## [Task brief]
Set out word for word the line that contains "How do I perform: Select" and each line after it, through the end of the data below, but exclude the pictures.

:: Available data

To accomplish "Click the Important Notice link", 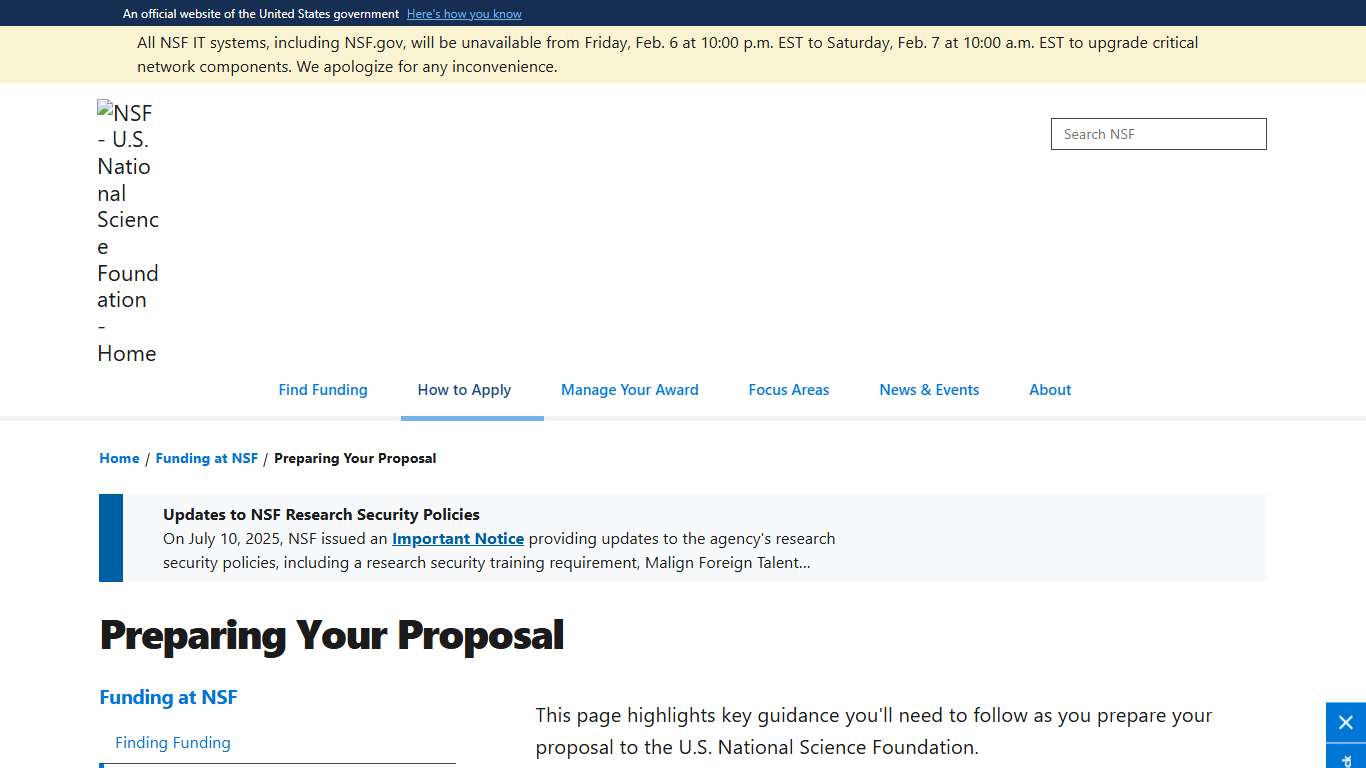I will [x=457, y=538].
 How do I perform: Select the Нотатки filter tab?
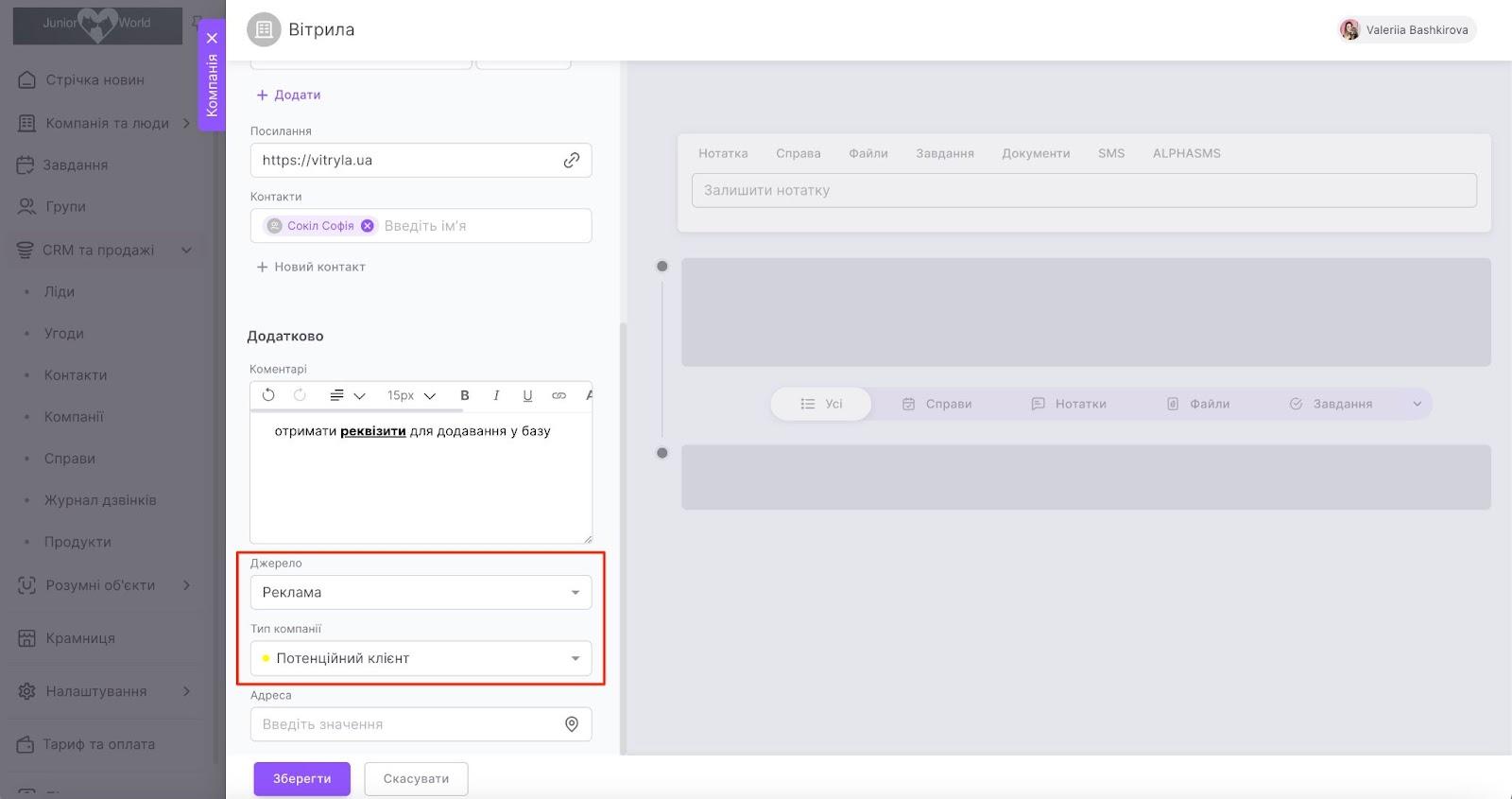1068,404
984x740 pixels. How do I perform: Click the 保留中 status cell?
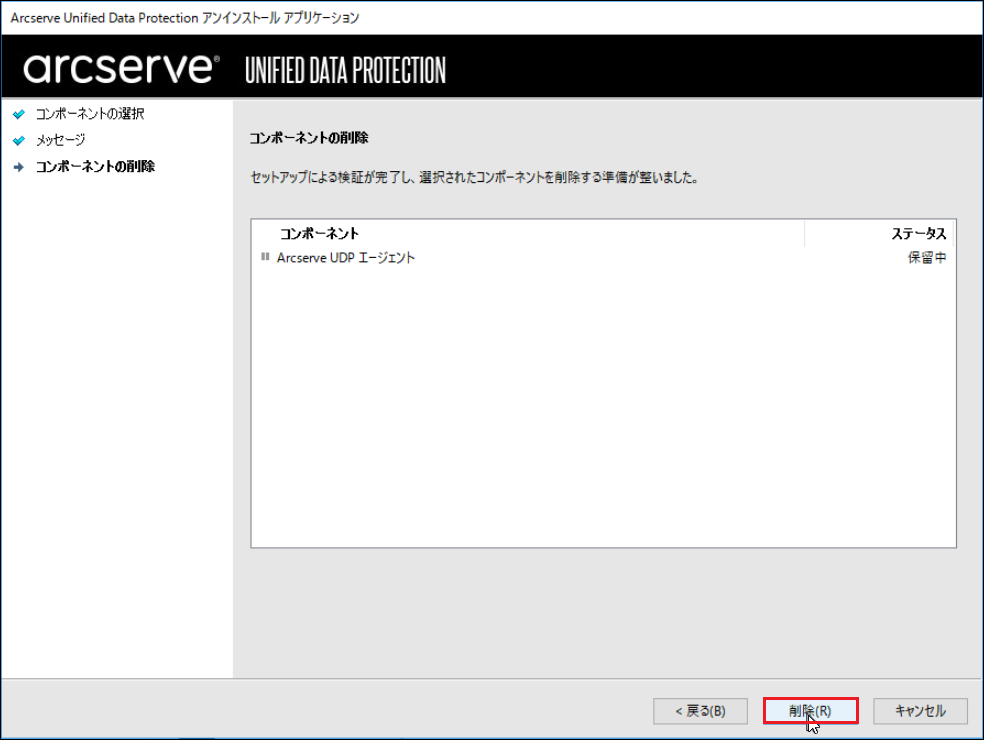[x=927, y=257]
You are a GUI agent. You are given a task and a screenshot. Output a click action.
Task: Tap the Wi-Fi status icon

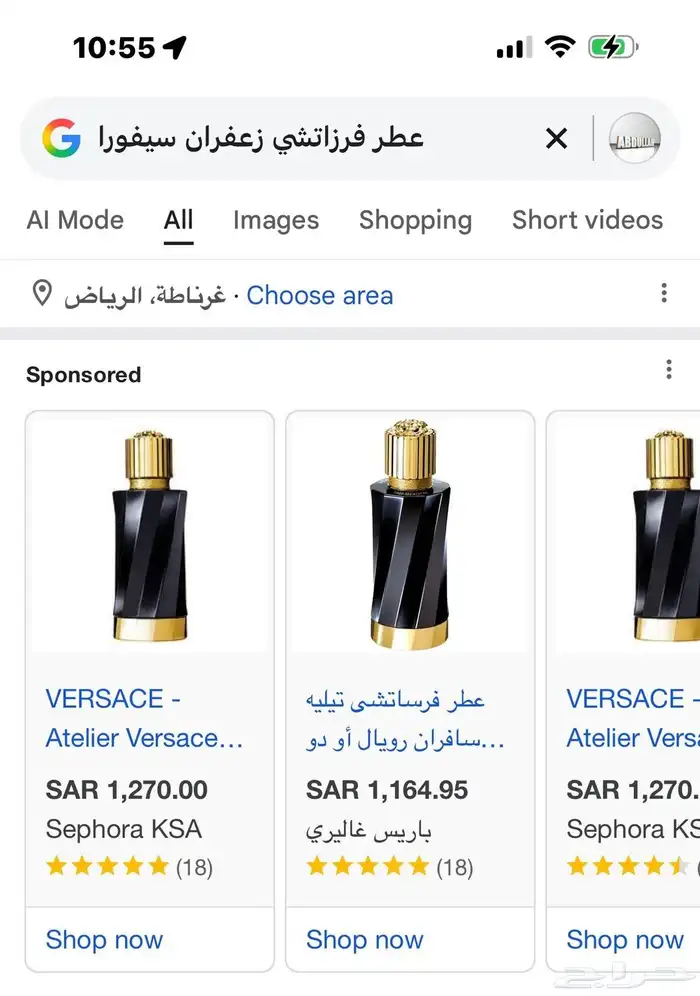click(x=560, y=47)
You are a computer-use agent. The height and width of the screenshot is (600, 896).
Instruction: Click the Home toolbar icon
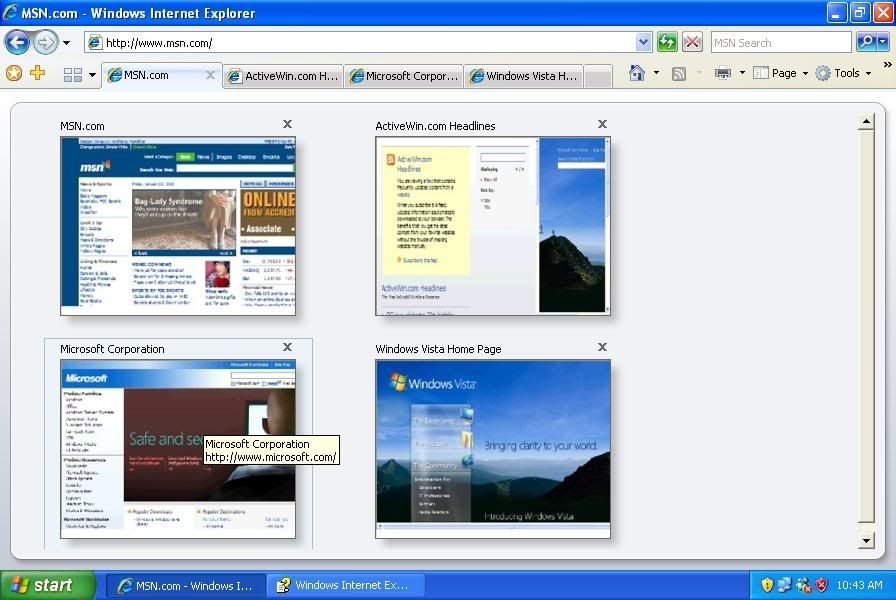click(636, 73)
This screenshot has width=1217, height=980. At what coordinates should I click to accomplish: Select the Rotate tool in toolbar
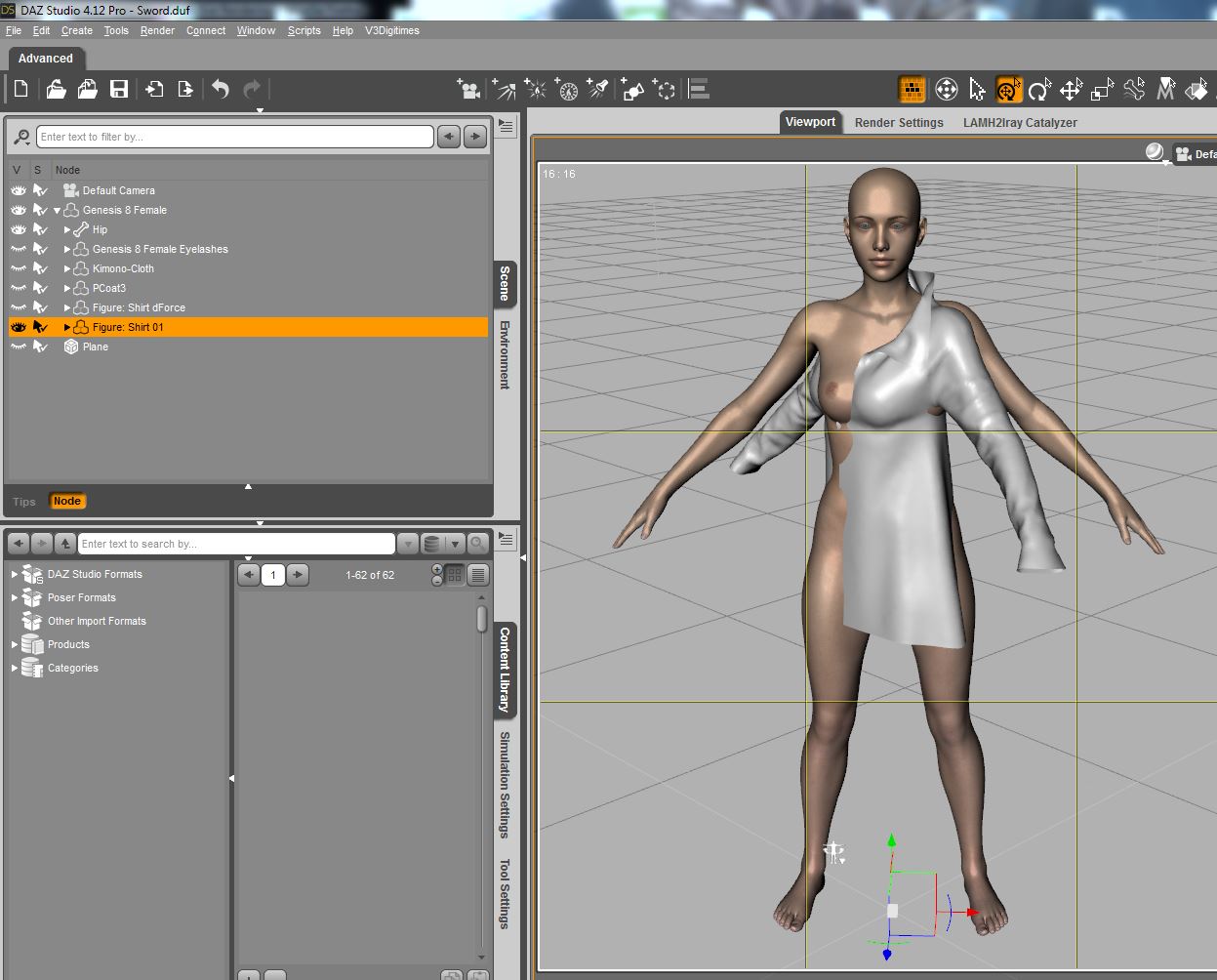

::::

## [Solution to this exercise]
 How do I perform: Select the Нотатки filter tab?
1068,404
984x740 pixels. How do I perform: Click the 保留中 status cell?
[x=927, y=257]
You are a GUI agent. You are given a task and a screenshot. Output a click action.
Task: Tap the Wi-Fi status icon

click(x=560, y=47)
You are a computer-use agent. The height and width of the screenshot is (600, 896).
Instruction: Click the Home toolbar icon
click(636, 73)
This screenshot has width=1217, height=980. At what coordinates should I click to accomplish: Select the Rotate tool in toolbar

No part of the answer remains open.